ロラン・バルトの『明るい部屋』と言えば、ベンヤミンの『複製技術時代の芸術作品』などと並ぶ写真論の古典である。母の死という暗い出来事を機に一気に書き上げられたこの書物は、ステゥディウムとプンクトゥムという言語学的な二元論を背景に、フレームに切り取られた瞬間の過去性、現在という時制における「不在」という問題を突きつけた。「それは――かつて――あった」という一言に集約されるその問題系は、一時期のような熱狂的な支持を失ったとはいえ、まだまだ写真論における重大なアポリアであり続けている。

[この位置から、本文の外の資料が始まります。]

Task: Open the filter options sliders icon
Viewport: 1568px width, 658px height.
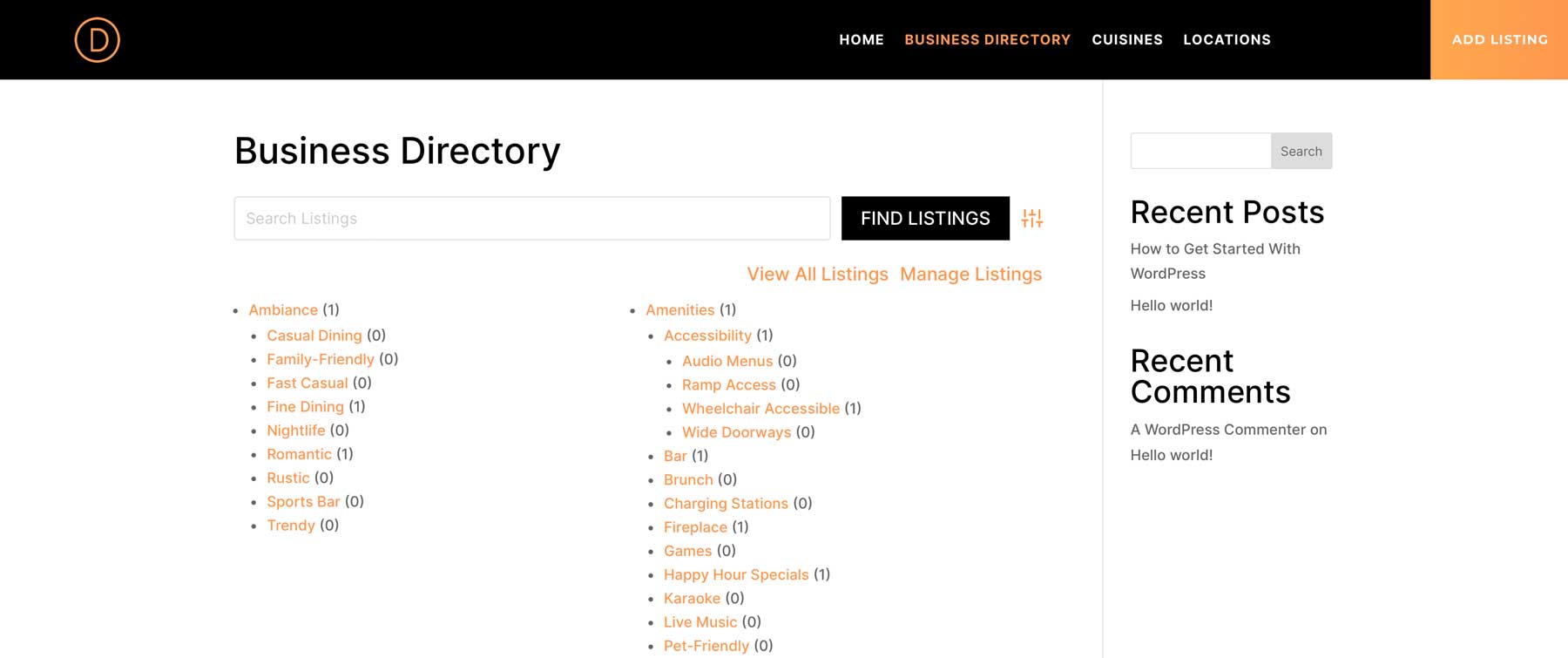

とすれば、今回ここに取り上げるセルジュ・ティスロンの写真論『明るい部屋の謎』の位置付けも自ずと明らかになるだろう。そのタイトルからして、バルトを強く――それも批判的に――意識していることが間違いない書物によって、ティスロンはバルト以降常識とされてきた写真論の様々な約束事への対決姿勢を鮮明に打ち出そうとする。なかでも、写真の本質を「映像」ではなく「実践」に見ようとしたティスロンの姿勢は、本書の性格を勝れて挑発的なものとしているだろう。写真とは、単に完成されたプリント作品だけによって形成されているのではない。ファインダーを覗き込み、シャッターを押し、暗室で現像し、加工されたプリントを見たり保存したりすること――ティスロンにとって、写真とはこれら諸々の「実践」の総体のことを意味しているのであり、またこの議論を経由することによってはじめて、写真が写された世界の痕跡であると同時に、写した主体の痕跡ともなっているという独創的な結論へと到達し得るのである。

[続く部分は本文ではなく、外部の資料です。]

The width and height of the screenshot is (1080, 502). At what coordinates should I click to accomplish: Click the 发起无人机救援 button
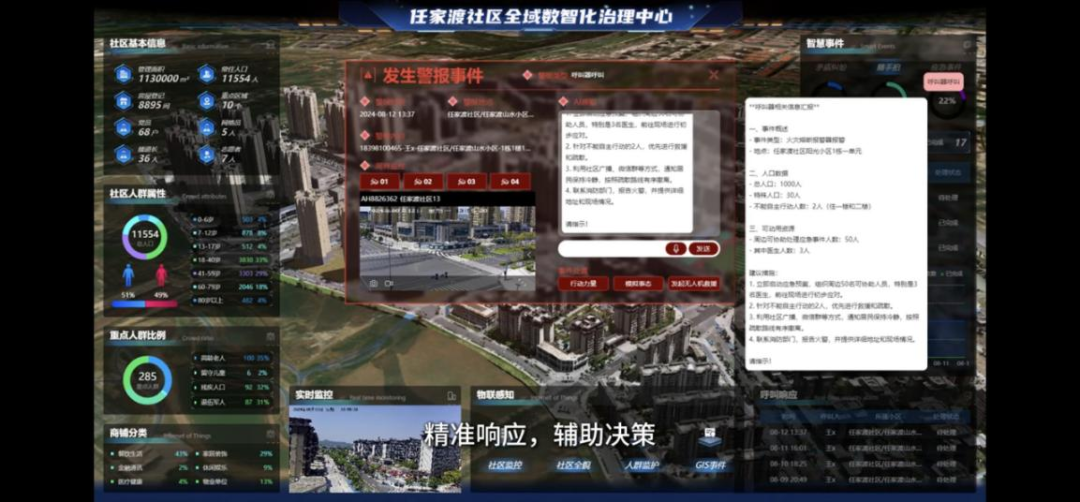pos(694,283)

なお情報を補足しておけば、著者ティスロンはフランスの精神分析医であり、本書の仏語原書は「作業中の無意識」という叢書の一冊として書かれたものだ(ちなみにティスロンは、同じ叢書のなかの一冊として『マンガの精神分析』という書物も上梓している。こちらの方も、是非とも日本語版を出版して欲しいものである)。無意識、トラウマ、鏡像段階など分析のためのさまざまなメソッドを提供してくれる精神分析は、ベンヤミン的な複製概念とも、バルト的な言語学ともまた異なった立場から写真論を確立するための格好の導き手となるだろう――本書はまさしく、そのような仮説を立証した書物でもある。
 
『TOMATSU SHOMEI 55S』
SHOMEI TOMATSU 55S
SHOMEI TOMATSU 55S Phaidon、2001

この「実践」を強調した立場は極めて興味深いものだが、弱点がないわけではない。作家論・作品論に不向きなのである。私は『明るい――』を一読した際、その議論の緻密さに唸ってしまうと同時に、参考図版や具体的なケース・スタディの乏しさには多少の物足りなさを感じたのだが、実はそれも無理からぬことで、そもそもメディア論・観客論としての側面が強いこの「実践」という立場は、概して特定の作家や作品を論じるのに適しているとは言いがたいのだ。しかしなかには、この「実践」という立場からの分析に堪えうる例外的な写真家も存在するし、東松照明は間違いなくその例外的な一人である。なかでも、Phaidonからシリーズ刊行されたポケット版写真集の一冊『TOMATSU SHOMEI 55S』は、安価な上、外国人の視点によって客観的に再構成されているという点からも、この写真家の足跡を知るのに好適な書物と言えるだろう。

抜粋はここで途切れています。